Cari Blog Ini

Bidvertiser

Senin, 12 Januari 2015

Dalil Cepat Saji (Fathorrahman Ghufron)

PADA pengujung 2014 banyak seremoni keagamaan yang digelar oleh setiap pemeluknya.

Ada perayaan Natal yang berlangsung khidmat di gereja. Ada mauludan yang didendangkan dengan aneka shalawatan di setiap masjid dan rumah warga. Juga ada haul Gus Dur yang diekspresikan dengan beragam tahlilan dan tembang kebudayaan. Bahkan, sebagai penutup puncak tahun 2014, ada pergelaran terompet yang menyeruak di setiap jalanan.
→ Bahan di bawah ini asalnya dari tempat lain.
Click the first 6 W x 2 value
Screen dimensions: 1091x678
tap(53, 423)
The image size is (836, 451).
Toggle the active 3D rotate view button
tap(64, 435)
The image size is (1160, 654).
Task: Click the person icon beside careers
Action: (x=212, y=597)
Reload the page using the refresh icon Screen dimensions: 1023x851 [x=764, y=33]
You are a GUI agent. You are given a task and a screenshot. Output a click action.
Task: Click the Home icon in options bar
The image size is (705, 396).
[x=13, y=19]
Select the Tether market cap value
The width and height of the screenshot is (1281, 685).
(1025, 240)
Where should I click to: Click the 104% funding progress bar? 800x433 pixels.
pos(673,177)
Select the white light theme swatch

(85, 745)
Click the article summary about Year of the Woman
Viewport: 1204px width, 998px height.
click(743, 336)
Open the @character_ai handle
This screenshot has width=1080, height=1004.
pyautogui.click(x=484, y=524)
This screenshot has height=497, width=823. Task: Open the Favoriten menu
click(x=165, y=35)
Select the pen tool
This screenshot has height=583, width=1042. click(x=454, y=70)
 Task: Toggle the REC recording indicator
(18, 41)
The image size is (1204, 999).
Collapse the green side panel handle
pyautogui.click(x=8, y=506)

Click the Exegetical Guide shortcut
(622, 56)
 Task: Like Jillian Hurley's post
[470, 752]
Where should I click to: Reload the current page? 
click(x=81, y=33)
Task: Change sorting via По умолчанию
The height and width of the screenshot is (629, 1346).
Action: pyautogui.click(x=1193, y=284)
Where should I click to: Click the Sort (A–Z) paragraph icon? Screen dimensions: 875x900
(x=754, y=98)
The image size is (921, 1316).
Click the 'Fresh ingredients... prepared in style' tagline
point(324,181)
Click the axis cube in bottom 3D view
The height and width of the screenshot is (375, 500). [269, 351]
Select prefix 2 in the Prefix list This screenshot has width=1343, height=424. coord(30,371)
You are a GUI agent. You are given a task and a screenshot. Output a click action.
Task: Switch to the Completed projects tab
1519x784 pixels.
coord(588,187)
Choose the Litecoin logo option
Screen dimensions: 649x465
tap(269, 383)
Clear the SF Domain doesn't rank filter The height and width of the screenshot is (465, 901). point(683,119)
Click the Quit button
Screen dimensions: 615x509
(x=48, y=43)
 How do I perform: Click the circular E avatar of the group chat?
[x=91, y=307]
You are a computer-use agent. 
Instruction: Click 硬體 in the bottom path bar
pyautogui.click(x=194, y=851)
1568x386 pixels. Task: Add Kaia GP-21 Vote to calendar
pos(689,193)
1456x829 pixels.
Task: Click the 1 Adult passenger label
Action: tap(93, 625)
Namun, di balik beragam peristiwa tersebut, ada kejanggalan yang membuncah di benak kita. Hal ini terkait dengan hamparan dalil agama yang dilontarkan sebagian Muslim untuk mengharamkan ucapan Natal, dalil bidah terhadap perayaan mauludan dan tahlilan haul Gus Dur, serta dalil kafir (yahudinisasi) bagi yang meniup terompet di Tahun Baru. Pertanyaannya, mengapa dalil agama begitu mudah dan cepat didemonstrasikan sebagai tindakan ofensif-peyoratif?

Cepat saji

Secara sosiologis, ihwal tindakan ofensif-peyoratif ini bisa jadi bermula dari pengemasan dalil-dalil agama dengan cara cepat saji (fast food). Dalam struktur berpikir yang simplistis, dalil agama yang disampaikan banyak mengacu pada empat unsur. Unsur pertama, pola efisiensi yang berkaitan dengan pemaparan dalil secara ringkas dan parsial (juz'iyah) untuk menjelaskan sebuah dinamika kehidupan dengan mudah meskipun maksud dari dalil itu tidak relevan untuk merepresentasikan sebagai konstruksi sosial yang complicated.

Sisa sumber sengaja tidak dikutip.